The Confederate Veteran was a magazine about veterans of the Confederate States Army during the American Civil War of 1861–1865. It published histories of the Civil War with a focus on Confederate events, propagating the myth of the Lost Cause of the Confederacy. It was instrumental in popularizing the legend of Sam Davis. A subsequent magazine of the same title is still in print and is an official publication of the Sons of Confederate Veterans organization.

==History==
The Confederate Veteran was founded by Sumner Archibald Cunningham in Nashville, Tennessee in 1893. Initially, it was a fundraising newsletter for the construction of a monument in honor of Jefferson Davis, the President of the Confederate States, in Richmond, Virginia. Its first issue included several articles about Jefferson Davis written by Cunningham, Abram Joseph Ryan's poem entitled, The Conquered Banner, and an article about the town of Lexington, Virginia written by J. William Jones, a Southern Baptist minister.

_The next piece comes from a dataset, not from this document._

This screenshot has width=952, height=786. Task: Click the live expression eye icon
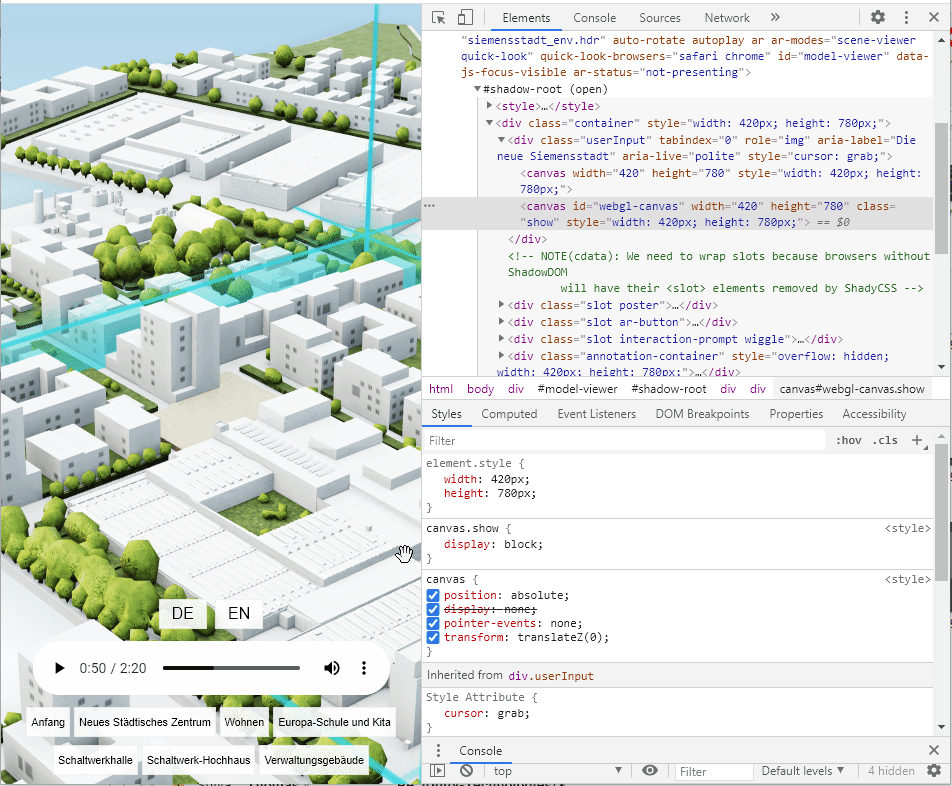(650, 771)

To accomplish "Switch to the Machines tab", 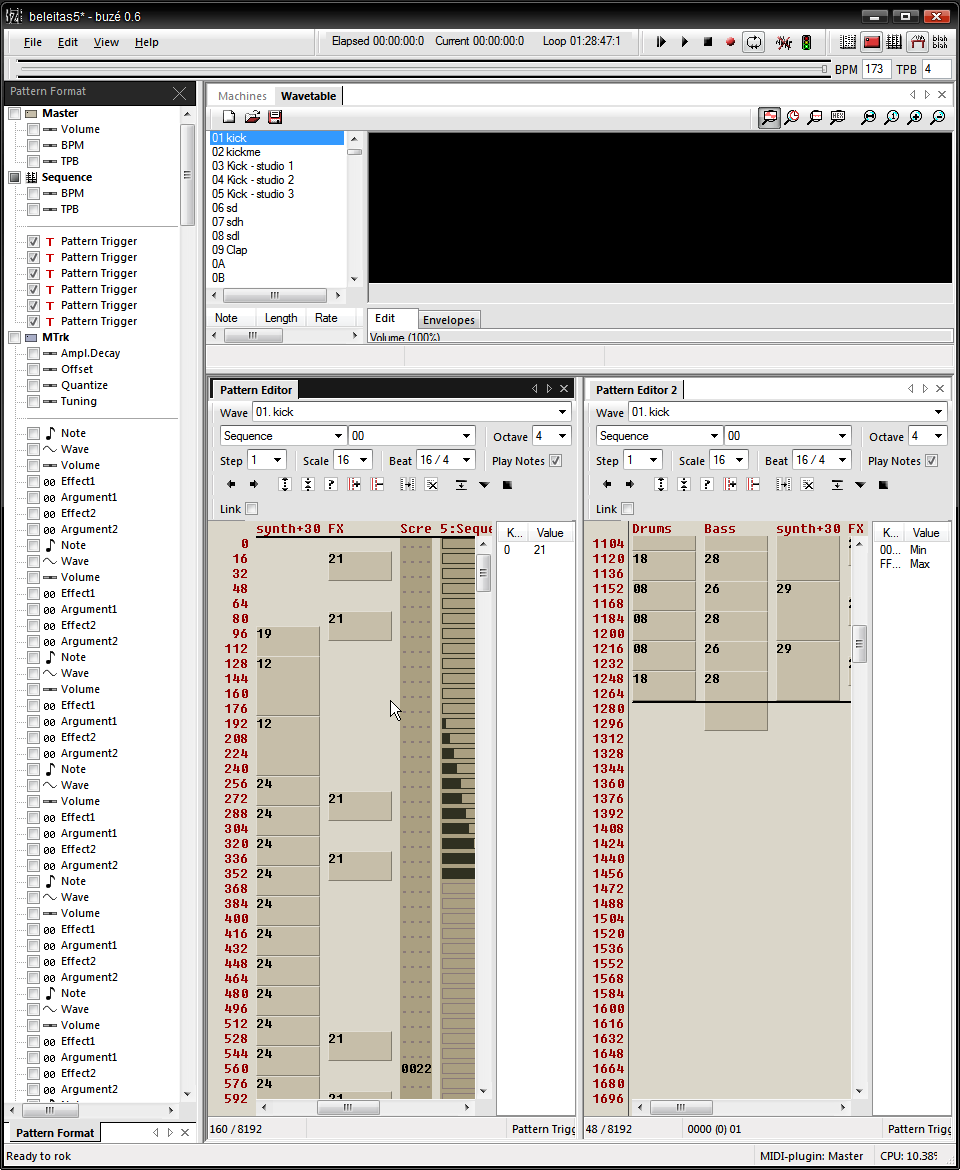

The magazine became "the official organ first of the United Confederate Veterans and later of the United Daughters of the Confederacy, the Sons of Confederate Veterans, and the Confederate Southern Memorial Society." Over the years, the magazine became "one of the New South's most influential monthlies." Through it, Cunningham became a leader of the Lost Cause movement. It had a readership of over 20,000 by 1900. After Cunningham's death in 1913, the second editor was Edith D. Pope. In a 1927 edition of the magazine, Pope debunked the claims made by William Mack Lee about supposedly serving as a body servant to Robert E. Lee. The magazine ceased publication in 1932.

A new magazine with the same name began publication in 1984, printed by the Sons of Confederate Veterans. This current incarnation is printed six times per year, and is mailed to members of the Sons of Confederate Veterans. An online digital version is also available. Subscriptions to the magazine can be purchased by non-members.